12) Japan Times JBC 85, Mar 5 2015: “US author recounts ‘lecture’ he got about ‘comfort women’ from uninvited Japanese guests”, with targeted textbook text on Debito.org for the record

JBC: The debate on Japan’s history of wartime sexual slavery (aka the “comfort women” issue) has heated up again, with the Japanese government extending its efforts to revise school textbooks overseas.

In November, McGraw-Hill, publisher of the world history textbook “Traditions and Encounters: A Global Perspective on the Past” Vol. 2, by history professors Herbert Ziegler and Jerry Bentley, was contacted by Japan’s Consulate General in New York.

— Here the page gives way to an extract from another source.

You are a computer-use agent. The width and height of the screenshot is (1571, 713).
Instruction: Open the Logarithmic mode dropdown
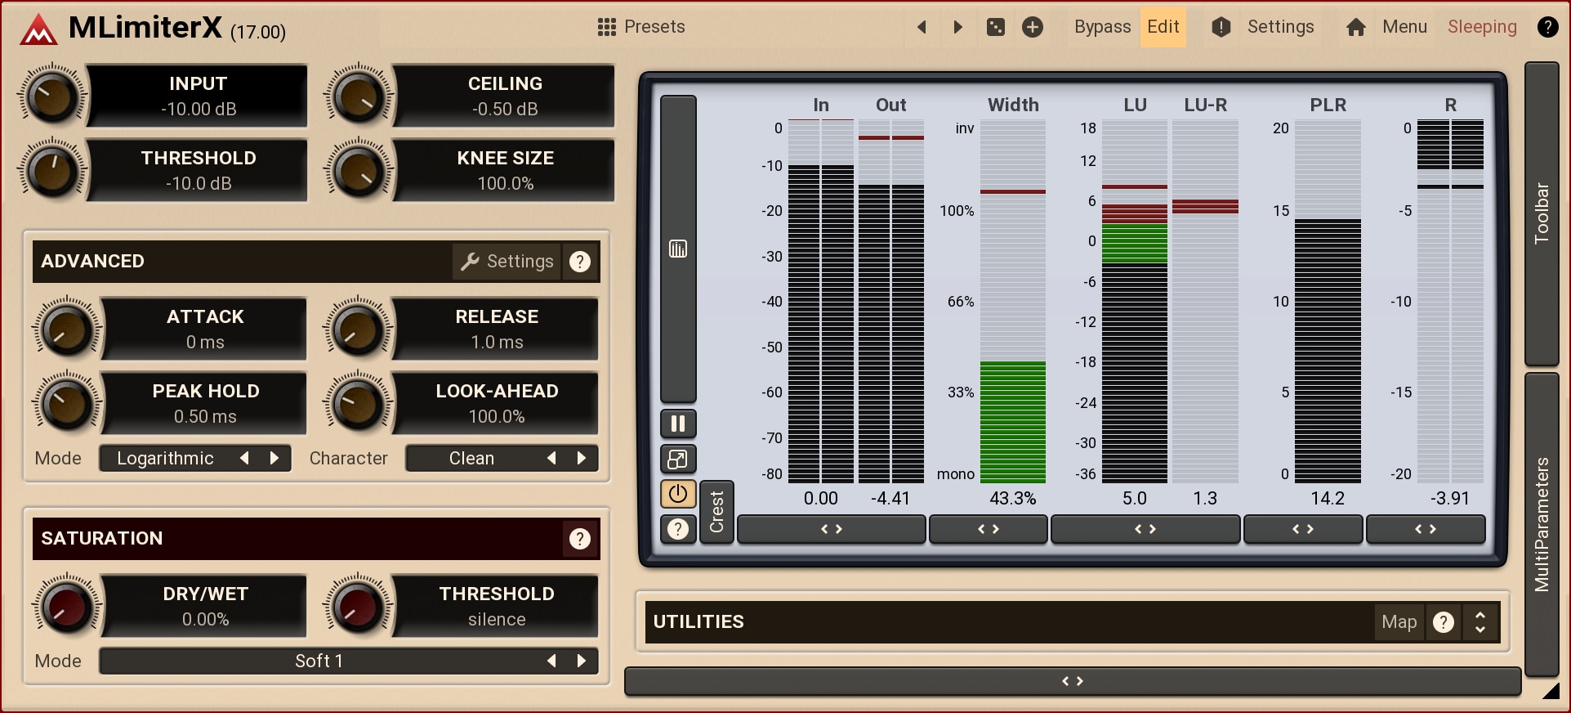click(166, 459)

The request: that two paragraphs (i.e., the entire entry) on the comfort women be deleted.

On Jan. 15, McGraw-Hill representatives met with Japanese diplomats and refused the request, stating that the scholars had properly established the historical facts. Later that month, Prime Minister Shinzo Abe directly targeted the textbook in a parliamentary session, stating that he was “shocked” to learn that his government had “failed to correct the things it should have.”

In the March issue of the American Historical Association’s newsmagazine “Perspectives on History,” 20 prominent historians, including professor Ziegler, signed a letter to the editor titled “Standing with the historians of Japan.” They stated that they “agree with Herbert Ziegler that no government should have the right to censor history,” and “oppose the efforts of states or special interests to pressure publishers or historians to alter the results of their research for political purposes.” Professor Ziegler met with JBC on Feb. 17…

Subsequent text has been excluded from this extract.